Several aspects of this study should be highlighted. First, they excluded patients with significant cardiac impairment (cardiac index < 2.2 + wedge pressure > 18 mmHg) and patients on beta-blockers prior to randomization. Therefore, the results may not be generalizable to all cardiac patients. Second, the doses of esmolol used were modest, with the mean being 100 mg/hr, and the dose used did not predict mortality at 28 days. Third, the heart rate goal was arbitrarily chosen, and the optimal heart rate in patients with septic shock remains unknown.
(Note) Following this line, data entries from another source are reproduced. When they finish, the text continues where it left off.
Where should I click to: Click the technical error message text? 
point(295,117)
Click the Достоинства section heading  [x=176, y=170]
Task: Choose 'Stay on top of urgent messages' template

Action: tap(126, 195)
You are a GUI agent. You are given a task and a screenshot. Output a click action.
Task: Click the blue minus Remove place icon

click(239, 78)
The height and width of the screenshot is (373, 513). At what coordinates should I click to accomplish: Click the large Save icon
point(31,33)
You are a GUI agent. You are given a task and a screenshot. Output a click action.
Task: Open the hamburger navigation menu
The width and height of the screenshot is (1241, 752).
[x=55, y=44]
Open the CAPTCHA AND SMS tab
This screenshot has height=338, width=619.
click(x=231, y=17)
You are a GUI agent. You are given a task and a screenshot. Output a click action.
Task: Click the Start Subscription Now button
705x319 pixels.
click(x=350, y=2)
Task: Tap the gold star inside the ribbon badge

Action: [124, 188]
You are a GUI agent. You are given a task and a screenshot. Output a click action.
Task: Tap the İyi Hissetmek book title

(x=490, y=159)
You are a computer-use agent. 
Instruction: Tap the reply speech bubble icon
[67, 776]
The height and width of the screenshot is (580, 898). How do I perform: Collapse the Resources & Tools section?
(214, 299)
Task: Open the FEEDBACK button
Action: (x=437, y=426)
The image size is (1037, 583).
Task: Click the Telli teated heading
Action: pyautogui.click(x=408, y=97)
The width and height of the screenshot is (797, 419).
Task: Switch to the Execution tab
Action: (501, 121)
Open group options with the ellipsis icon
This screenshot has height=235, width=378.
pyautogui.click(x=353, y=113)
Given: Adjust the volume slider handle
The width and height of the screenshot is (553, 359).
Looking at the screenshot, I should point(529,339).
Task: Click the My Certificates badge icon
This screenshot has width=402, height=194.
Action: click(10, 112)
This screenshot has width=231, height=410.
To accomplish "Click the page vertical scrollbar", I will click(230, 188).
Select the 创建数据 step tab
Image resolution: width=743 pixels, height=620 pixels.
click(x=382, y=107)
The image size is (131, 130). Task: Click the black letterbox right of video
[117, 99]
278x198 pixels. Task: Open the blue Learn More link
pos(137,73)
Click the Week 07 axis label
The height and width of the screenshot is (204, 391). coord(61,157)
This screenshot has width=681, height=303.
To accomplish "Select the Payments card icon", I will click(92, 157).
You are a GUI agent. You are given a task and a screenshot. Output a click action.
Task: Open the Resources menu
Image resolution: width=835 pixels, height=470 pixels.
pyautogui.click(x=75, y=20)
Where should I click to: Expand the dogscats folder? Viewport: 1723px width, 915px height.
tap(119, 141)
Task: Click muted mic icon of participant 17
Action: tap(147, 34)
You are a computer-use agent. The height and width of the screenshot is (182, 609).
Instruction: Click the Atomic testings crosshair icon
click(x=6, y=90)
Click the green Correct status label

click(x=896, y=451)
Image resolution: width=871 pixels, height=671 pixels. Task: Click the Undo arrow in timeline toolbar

How should one incorporate these data into clinical practice? It is reasonable in patients with septic shock, in whom tachycardia may be producing deleterious cardiac effects, to try low-dose esmolol to reduce the heart rate. There were no safety concerns raised by this study, and this may allow reduction in vasopressor doses. However, routine use of esmolol to reduce mortality based on the secondary endpoints of this study would be premature.